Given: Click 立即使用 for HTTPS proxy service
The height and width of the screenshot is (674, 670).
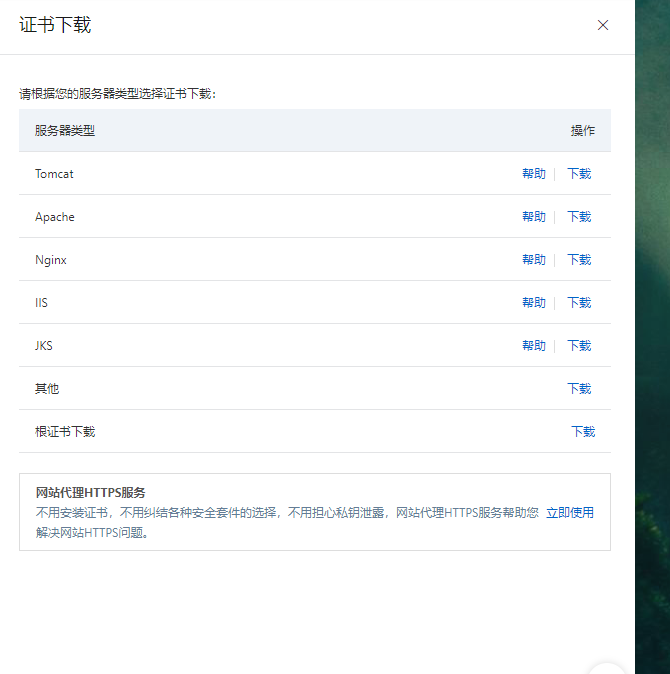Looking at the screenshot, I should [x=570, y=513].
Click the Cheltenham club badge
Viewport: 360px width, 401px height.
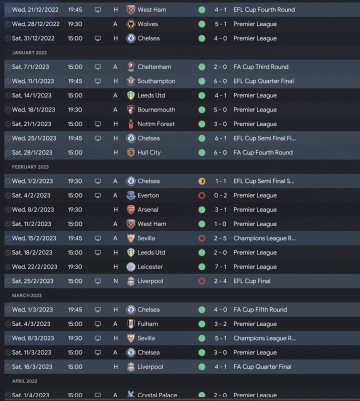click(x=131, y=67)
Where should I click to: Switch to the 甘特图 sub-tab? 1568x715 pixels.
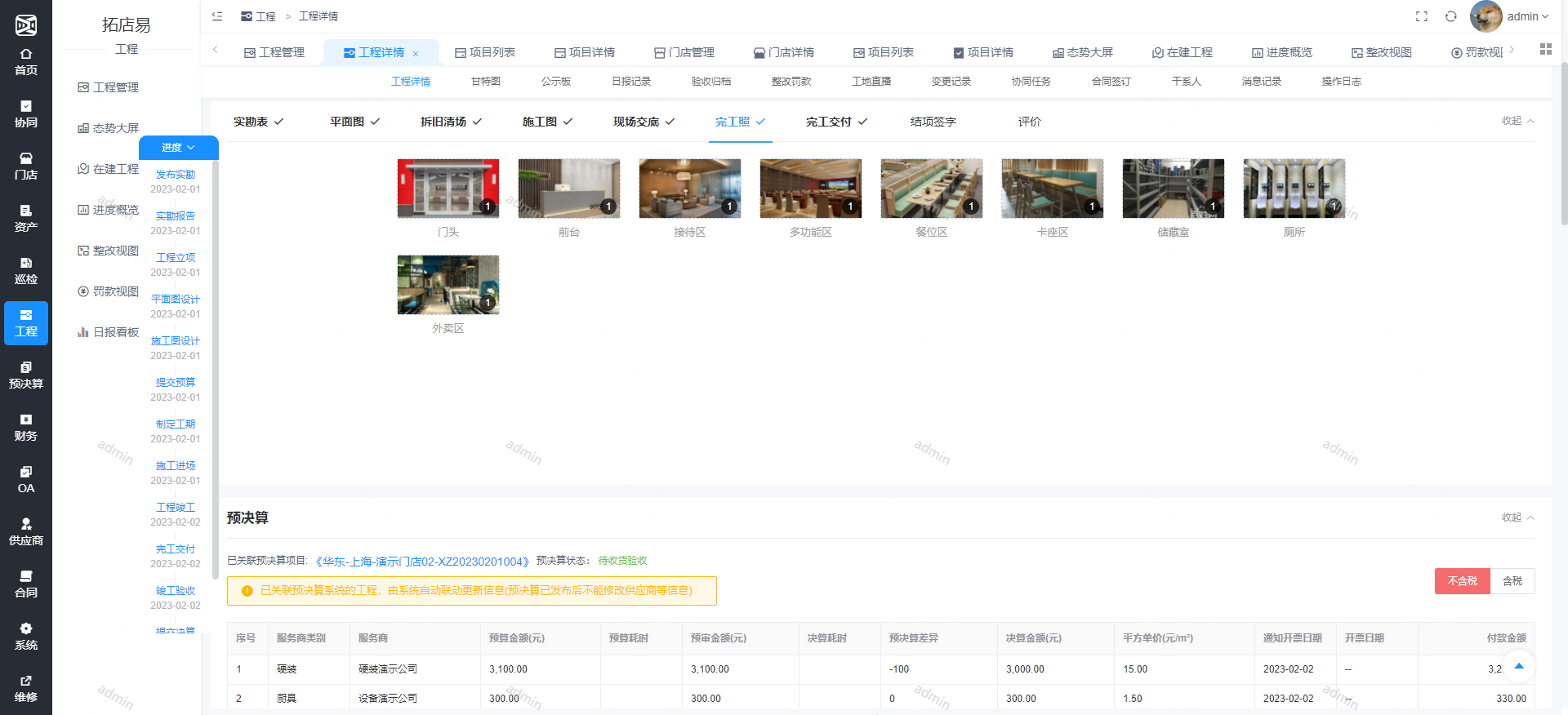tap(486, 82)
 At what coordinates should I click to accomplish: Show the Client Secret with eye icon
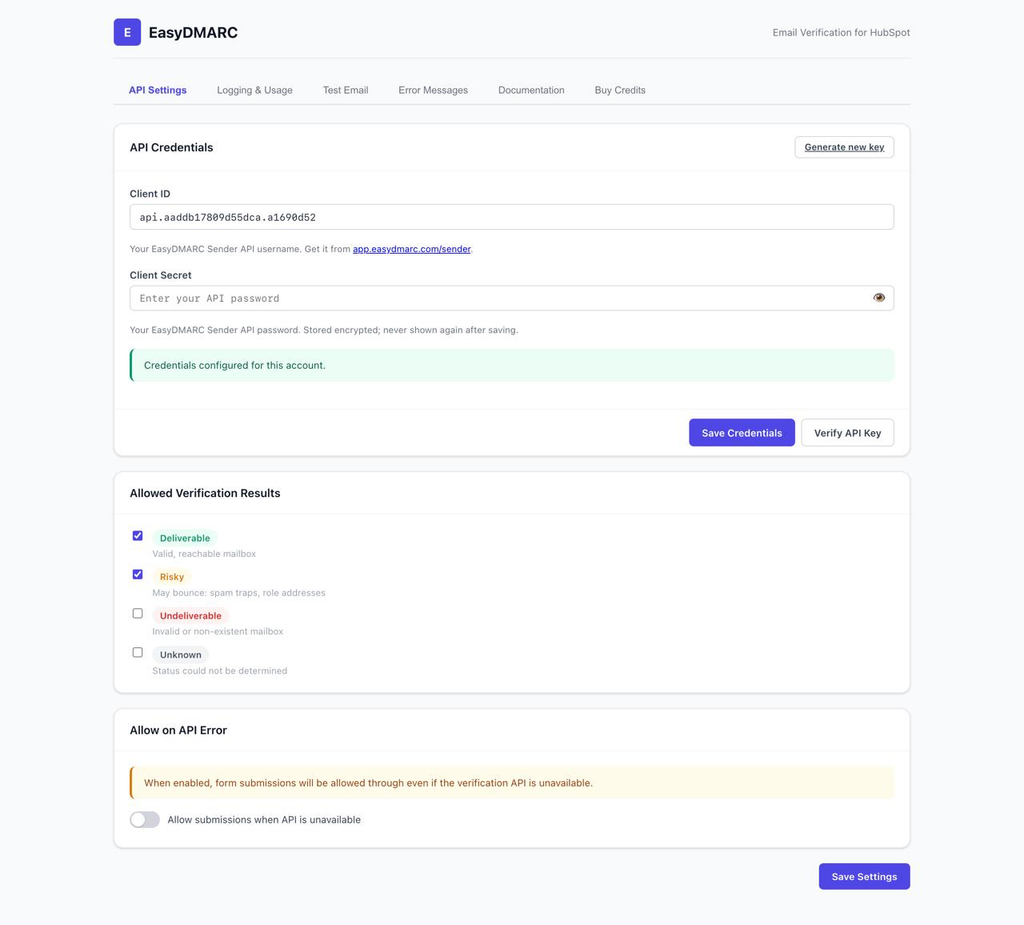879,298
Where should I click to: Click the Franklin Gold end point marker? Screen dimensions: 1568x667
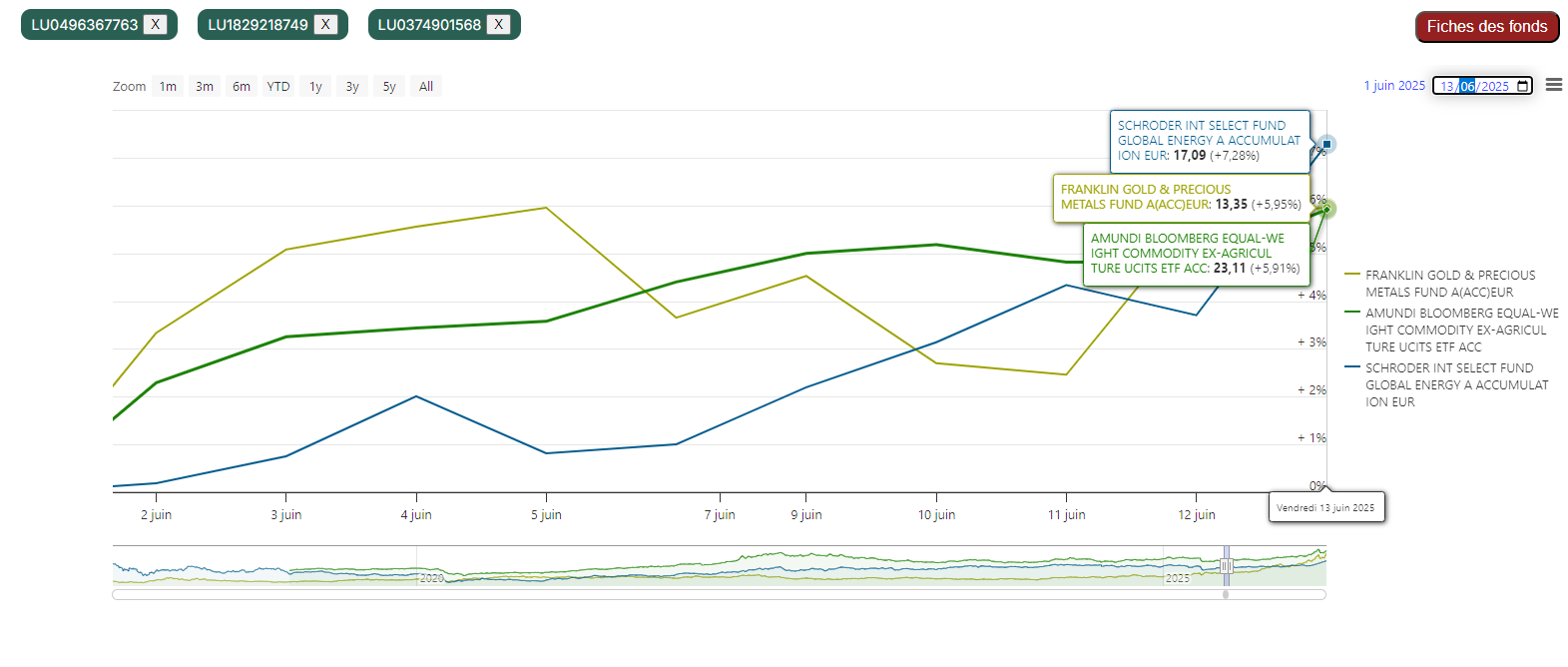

#####

### Exercise description
Rewrite every entry, replacing "Where should I click to:" with "Which point should I click to:" and keeping everything else the same. Leave the pictures out of your answer.

### Task answer
Given: Click 立即使用 for HTTPS proxy service
The height and width of the screenshot is (674, 670).
Looking at the screenshot, I should [x=570, y=513].
Click the Cheltenham club badge
Viewport: 360px width, 401px height.
click(x=131, y=67)
Which point should I click to: Switch to the 甘特图 sub-tab? 1568x715 pixels.
tap(486, 82)
 At what coordinates should I click to accomplish: Show the Client Secret with eye icon
879,298
Which point should I click to: Click the Franklin Gold end point marker? Screen dimensions: 1568x667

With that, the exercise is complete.